### Work instructions
Can you write out the rows below word for word, beginning at the line that contains "Select the 神技自选宝箱 golden chest icon" and continuing through the end of the rows? Leave the pictures out of your answer.

### Records for finding displayed items
* * *
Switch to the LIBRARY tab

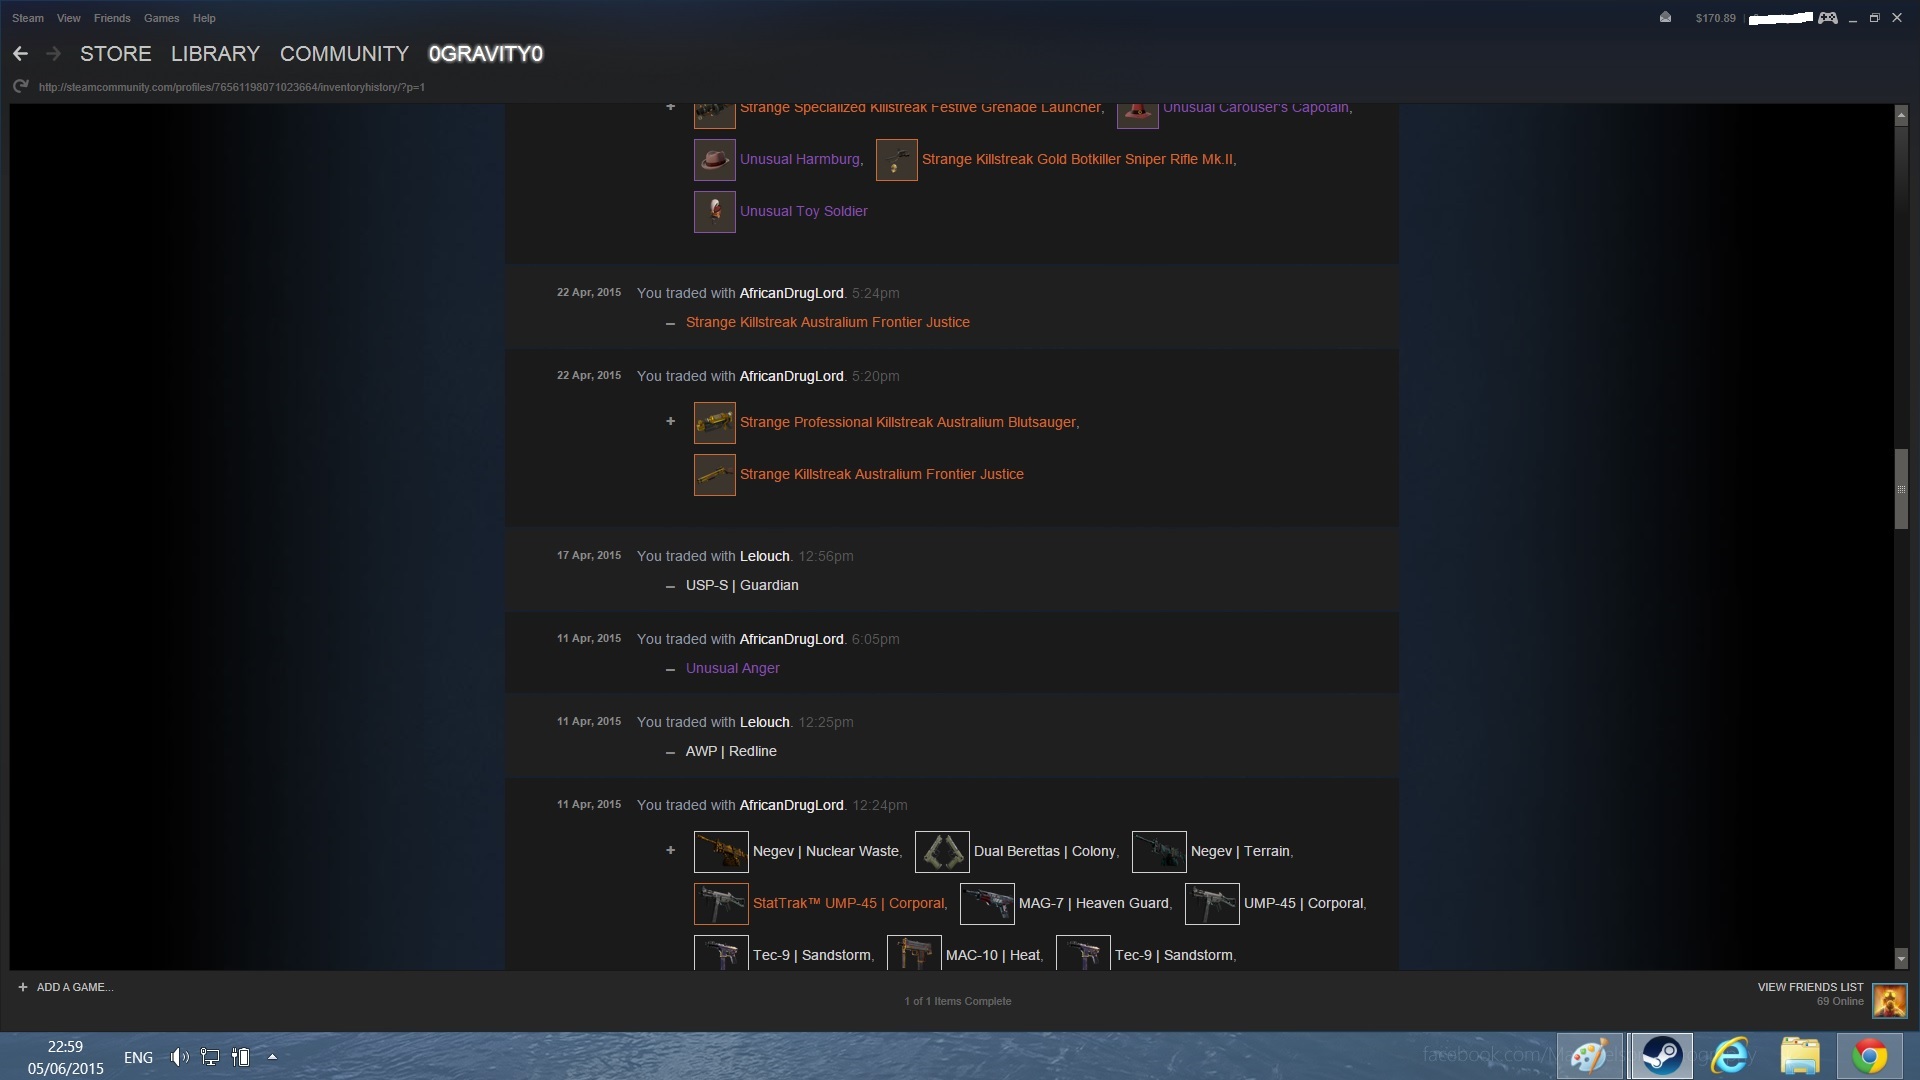(215, 54)
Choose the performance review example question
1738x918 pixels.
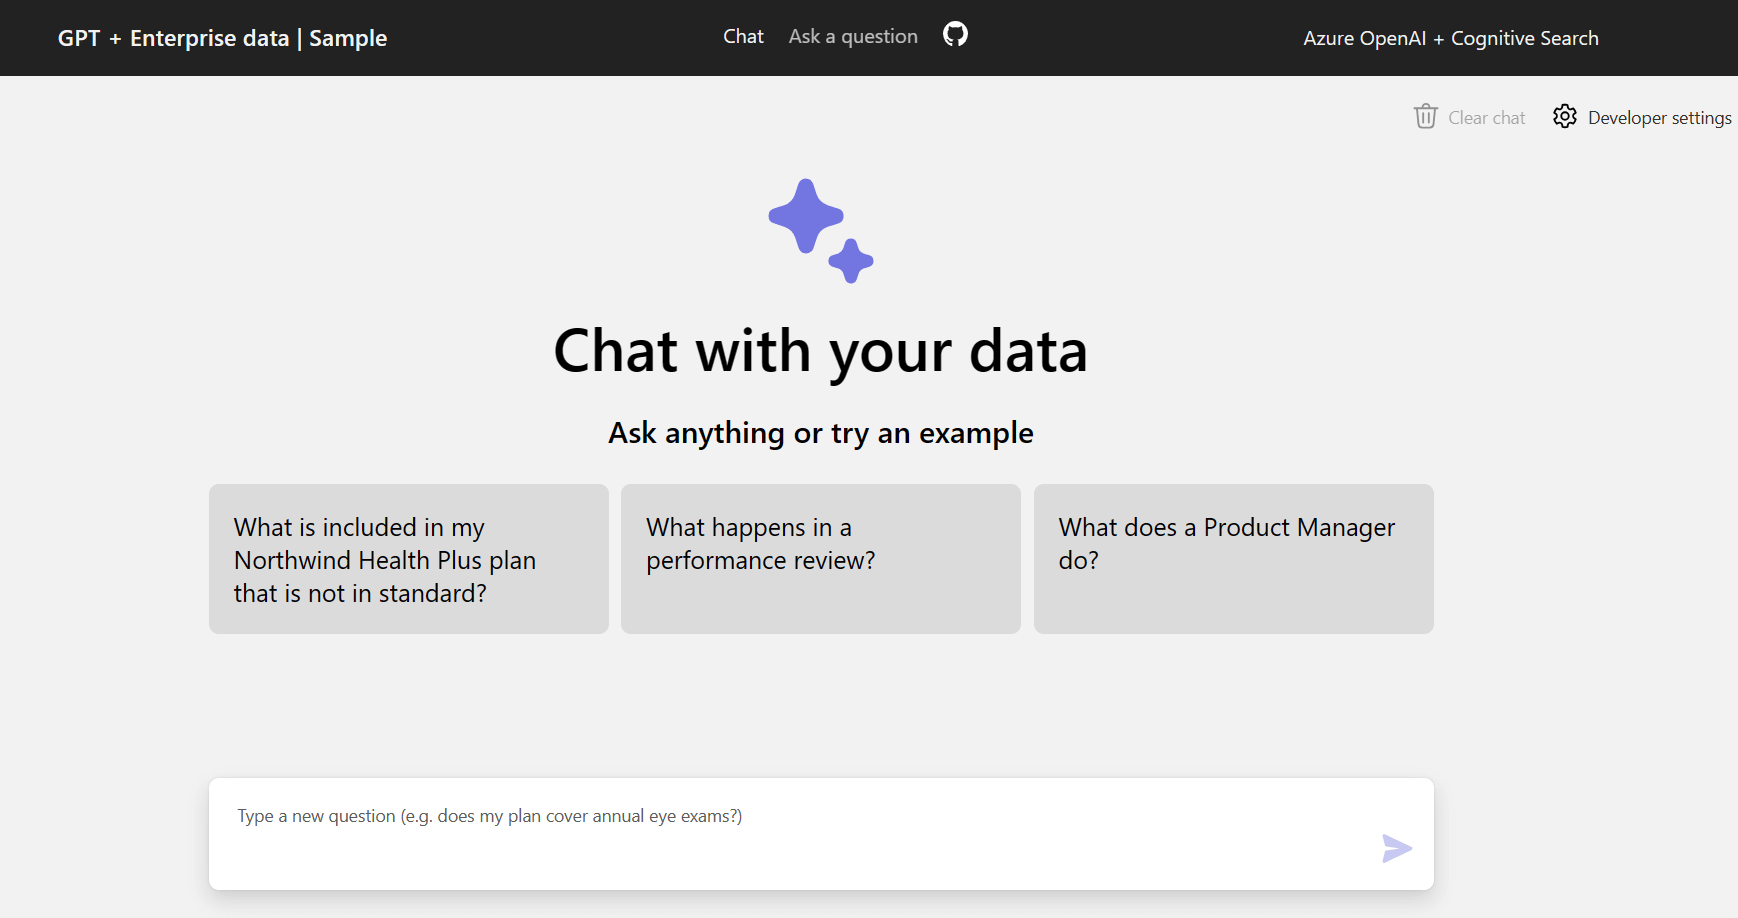(x=820, y=559)
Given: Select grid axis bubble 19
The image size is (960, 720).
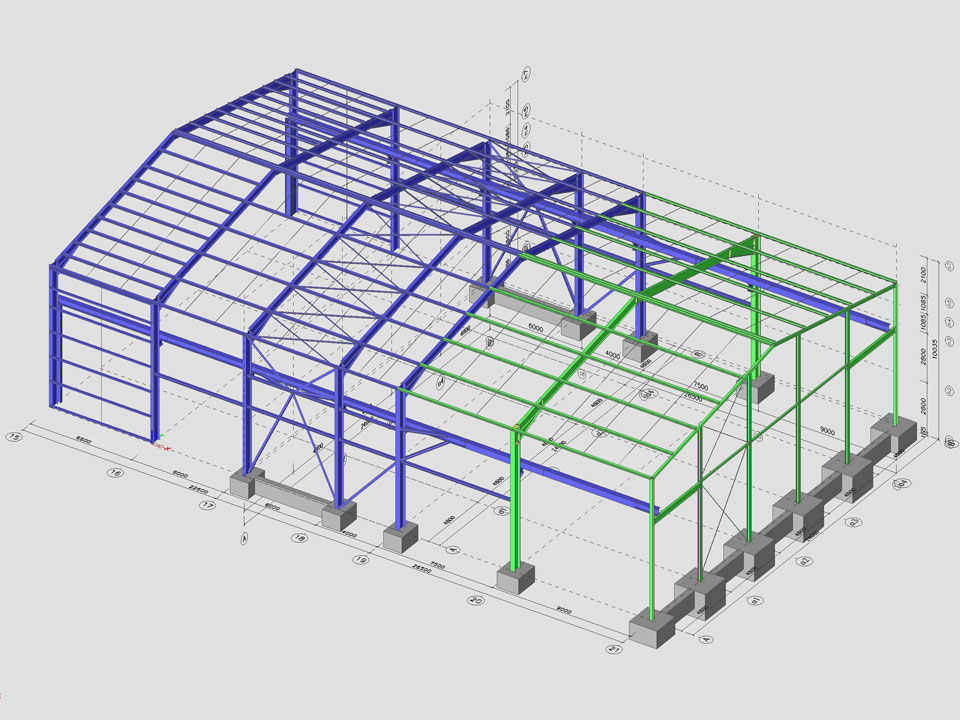Looking at the screenshot, I should pyautogui.click(x=363, y=562).
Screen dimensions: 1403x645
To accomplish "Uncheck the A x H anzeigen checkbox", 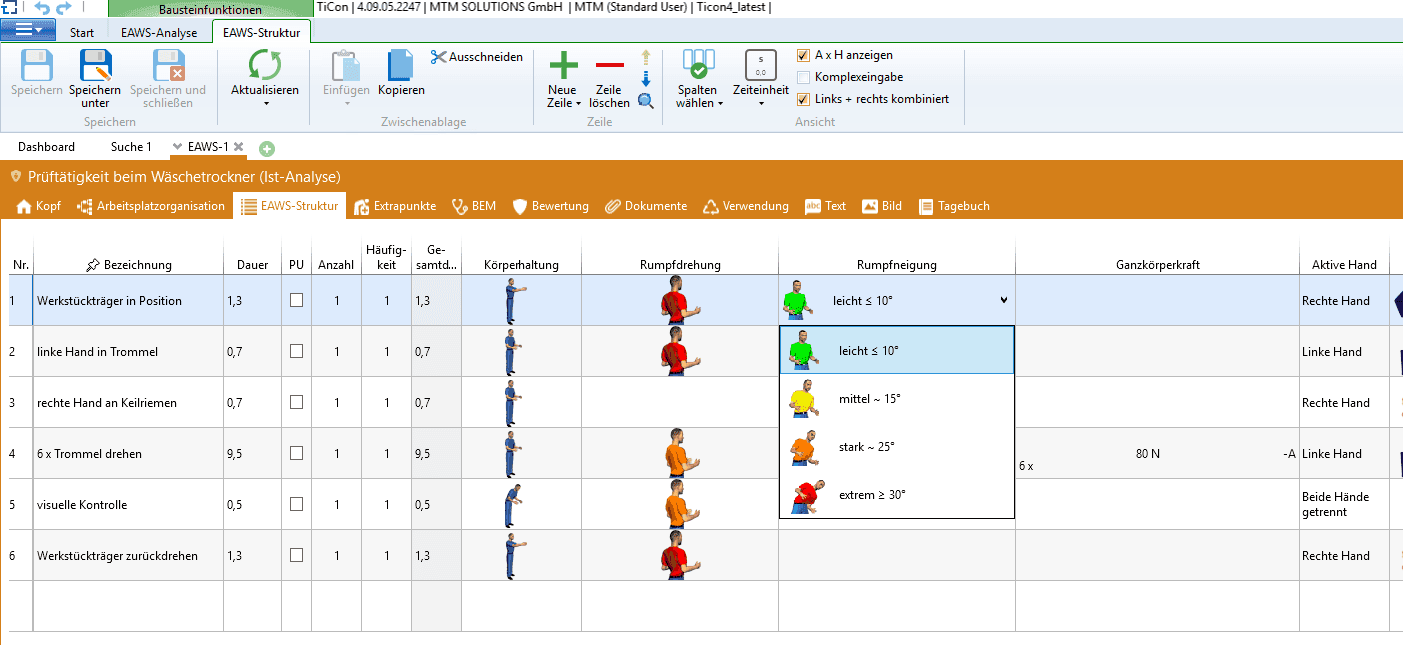I will (803, 55).
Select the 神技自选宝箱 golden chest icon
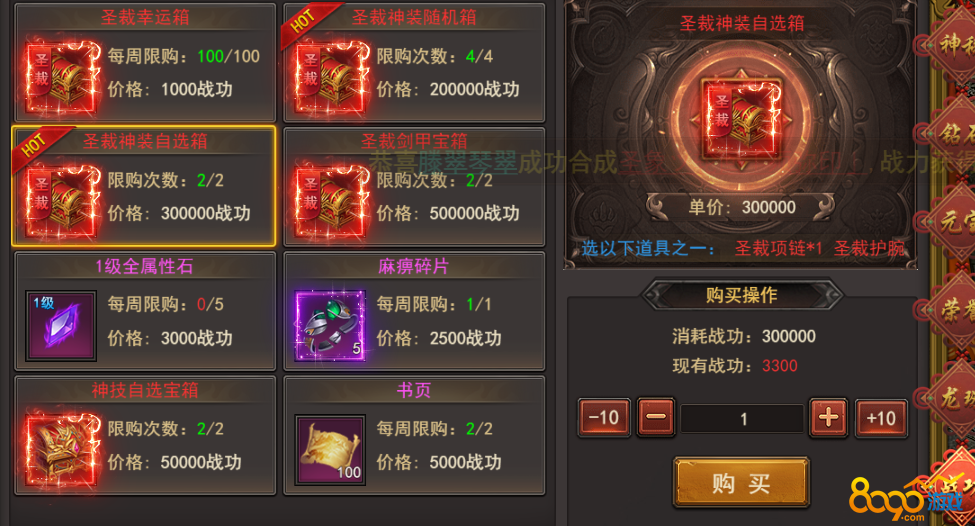Viewport: 975px width, 526px height. coord(62,450)
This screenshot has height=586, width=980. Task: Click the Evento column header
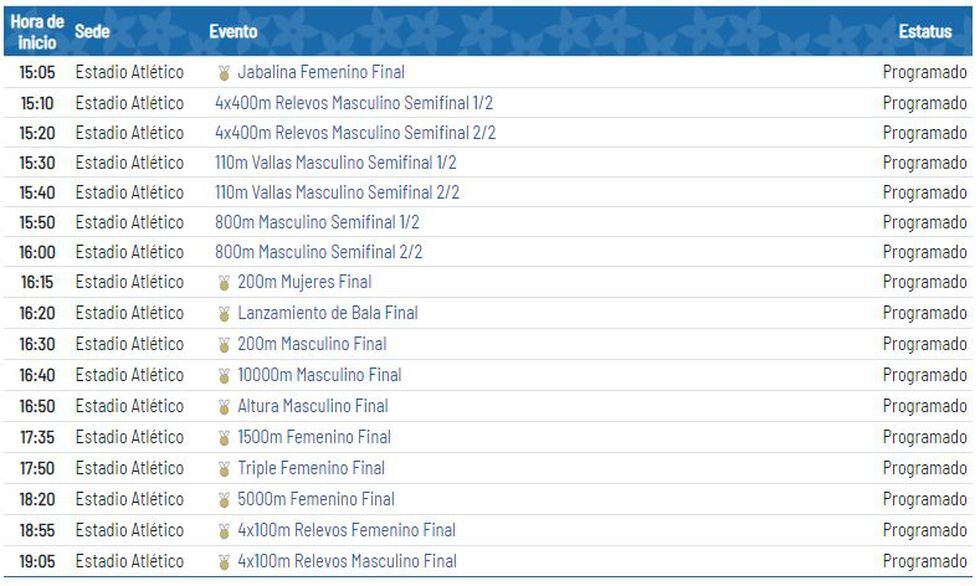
* * *
### Exercise result
Select the 神技自选宝箱 golden chest icon
Viewport: 975px width, 526px height. coord(62,450)
This screenshot has height=586, width=980. Task: Click the Evento column header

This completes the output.